* **Aim of the task**
Images are to be excluded from the copy, and the records below reproduced word for word.

* **Stored data**

------------------------------------

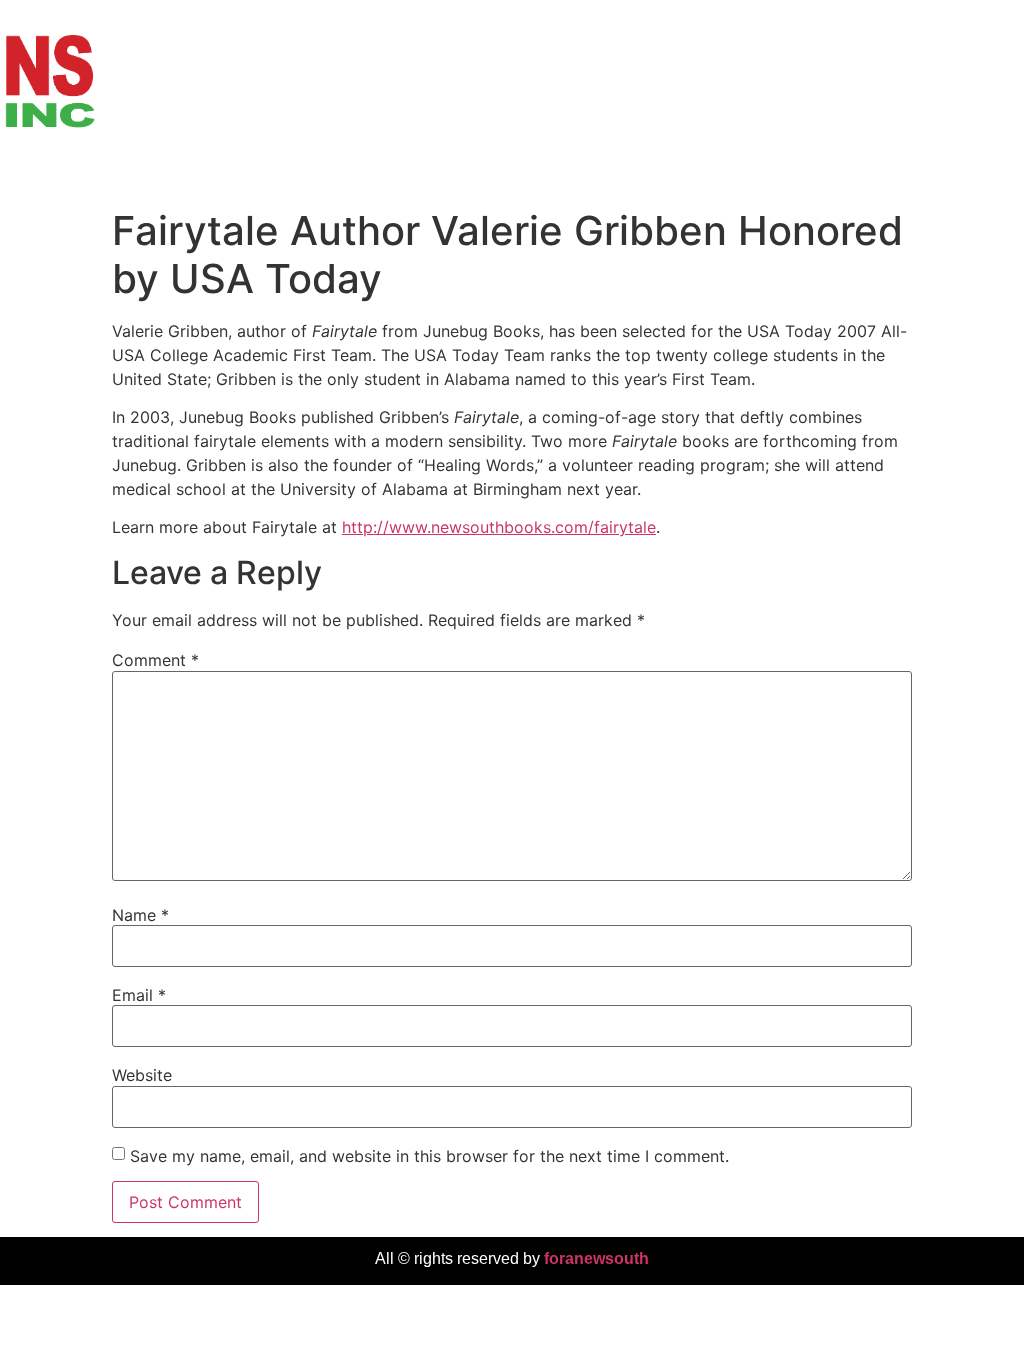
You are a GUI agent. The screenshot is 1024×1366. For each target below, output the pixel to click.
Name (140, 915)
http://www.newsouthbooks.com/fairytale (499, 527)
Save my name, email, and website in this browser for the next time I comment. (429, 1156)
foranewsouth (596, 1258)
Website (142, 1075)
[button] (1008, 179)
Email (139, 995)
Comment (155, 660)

------------------------------------

* **Solution below**
You are a GUI agent. The screenshot is 1024×1366. For each target below, output the pixel to click.
Name (140, 915)
http://www.newsouthbooks.com/fairytale (499, 527)
Save my name, email, and website in this browser for the next time I comment. (429, 1156)
foranewsouth (596, 1258)
Website (142, 1075)
[button] (1008, 179)
Email (139, 995)
Comment (155, 660)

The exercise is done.